MEB confirms current legal status of supply ibuprofen 200 mg
The Medicines Evaluation Board (MEB) has evaluated whether the recent European review of the adverse events on heart and blood vessels (cardiovascular) of high doses of ibuprofen (2400 mg and higher) should have any consequences on the legal status of supply, namely General Sale (GS). The MEB has concluded that the findings from the European procedure are in line with the deliberations in the MEB ruling from 2009 to award the GS legal status of supply to ibuprofen 200 mg in a package up to 12 tablets.
The European assessment by the PRAC and CMDh confirmed an increased risk of cardiovascular adverse events with high doses of ibuprofen (2400 mg and higher) with prolonged use.
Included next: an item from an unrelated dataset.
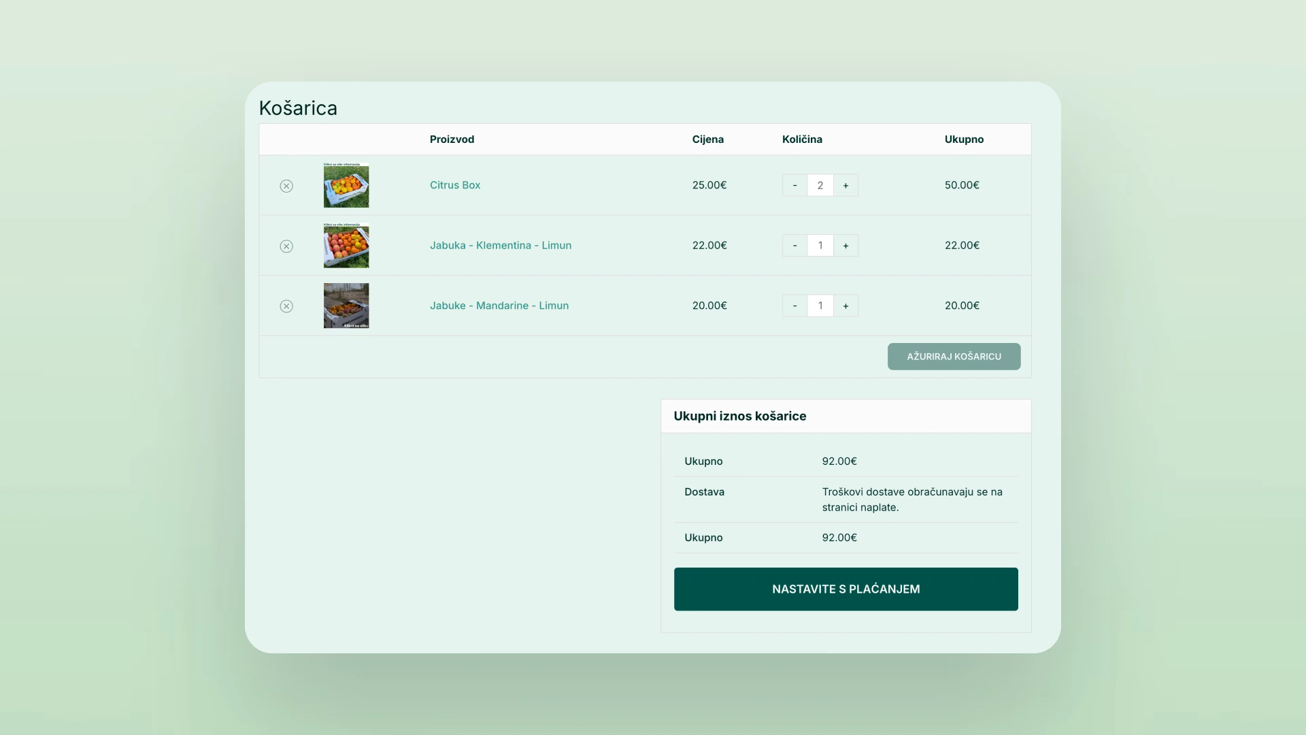
Task: Click Jabuka - Klementina - Limun thumbnail
Action: click(346, 246)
This risk is described in the current product information (SmPC and package leaflet). No increase in the risk of cardiovascular adverse events is observed for a daily dose not exceeding 1200 mg (the highest dose available without a prescription in the EU or in NL). All things considered, the MEB currently does not see any reason to change the legal status of supply for ibuprofen.
Medicinal products in the category GS are generally available. This means that these medicinal products are not only available from the pharmacy and drugstore, but also potentially from retail outlets such as the supermarket and petrol station. Ibuprofen for self-care is only intended for short-term use at low dosages. The current categorisation in the GS category is already based on risk-limitation measures such as a lower concentration and smaller package. The MEB recommends that you read the instructions for use in the package leaflet carefully if you use ibuprofen.